You are viewing a plain text version of this content. The canonical link for it is here.
Posted to user@spark.apache.org by Zsolt Tóth <to...@gmail.com> on 2016/11/03 14:22:53 UTC

Delegation Token renewal in yarn-cluster

Hi,

I ran some tests regarding Spark's Delegation Token renewal mechanism. As I
see, the concept here is simple: if I give my keytab file and client
principal to Spark, it starts a token renewal thread, and renews the
namenode delegation tokens after some time. This works fine.

Then I tried to run a long application (with HDFS operation in the end)
without providing the keytab/principal to Spark, and I expected it to fail
after the token expires. It turned out that this is not the case, the
application finishes successfully without a delegation token renewal by
Spark.

My question is: how is that possible? Shouldn't a saveAsTextfile() fail
after the namenode delegation token expired?

Regards,
Zsolt

Re: Delegation Token renewal in yarn-cluster

Posted by Zsolt Tóth <to...@gmail.com>.
Any ideas about this one? Am I missing something here?

2016-11-03 15:22 GMT+01:00 Zsolt Tóth <to...@gmail.com>:

> Hi,
>
> I ran some tests regarding Spark's Delegation Token renewal mechanism. As
> I see, the concept here is simple: if I give my keytab file and client
> principal to Spark, it starts a token renewal thread, and renews the
> namenode delegation tokens after some time. This works fine.
>
> Then I tried to run a long application (with HDFS operation in the end)
> without providing the keytab/principal to Spark, and I expected it to fail
> after the token expires. It turned out that this is not the case, the
> application finishes successfully without a delegation token renewal by
> Spark.
>
> My question is: how is that possible? Shouldn't a saveAsTextfile() fail
> after the namenode delegation token expired?
>
> Regards,
> Zsolt
>

Re: Delegation Token renewal in yarn-cluster

Posted by Steve Loughran <st...@hortonworks.com>.
On 4 Nov 2016, at 01:37, Marcelo Vanzin <va...@cloudera.com>> wrote:

On Thu, Nov 3, 2016 at 3:47 PM, Zsolt Tóth <to...@gmail.com>> wrote:
What is the purpose of the delegation token renewal (the one that is done
automatically by Hadoop libraries, after 1 day by default)? It seems that it
always happens (every day) until the token expires, no matter what. I'd
probably find an answer to that in a basic Hadoop security description.

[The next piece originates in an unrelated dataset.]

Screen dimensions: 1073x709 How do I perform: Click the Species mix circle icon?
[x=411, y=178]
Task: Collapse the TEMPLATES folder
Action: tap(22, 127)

* DTs allow a long lived job to outlast the Kerberos ticket lifetime of the submitter; usually 48-72h.
* submitting jobs with DTs limit the access of the job to those services for which you have a DT; no need to acquire Kerberos tickets for every query being run. This keeps load on kerberos down, which is good as with Active Directory that's usually shared with the rest of the organisation. Some kerberos servers treat a bulk access from a few thousand machines as a brute force attack.
* Delegation tokens can also be revoked at the NN. After a process terminates, something (YARN NM?) can chat with the NN and say "no longer valid". In contrast, Kerberos TGTs stay valid until that timeout, without any revocation mechanism.

I'm not sure and I never really got a good answer to that (I had the
same question in the past). My best guess is to limit how long an
attacker can do bad things if he gets hold of a delegation token. But
IMO if an attacker gets a delegation token, that's pretty bad
regardless of how long he can use it...


correct: limits the damage. In contrast, if someone has your keytab, they have access until that KT expires.




I have a feeling that giving the keytab to Spark bypasses the concept behind
delegation tokens. As I understand, the NN basically says that "your
application can access hdfs with this delegation token, but only for 7
days".

I'm not sure why there's a 7 day limit either, but let's assume
there's a good reason. Basically the app, at that point, needs to
prove to the NN it has a valid kerberos credential. Whether that's
from someone typing their password into a terminal, or code using a
keytab, it doesn't really matter. If someone was worried about that
user being malicious they'd disable the user's login in the KDC.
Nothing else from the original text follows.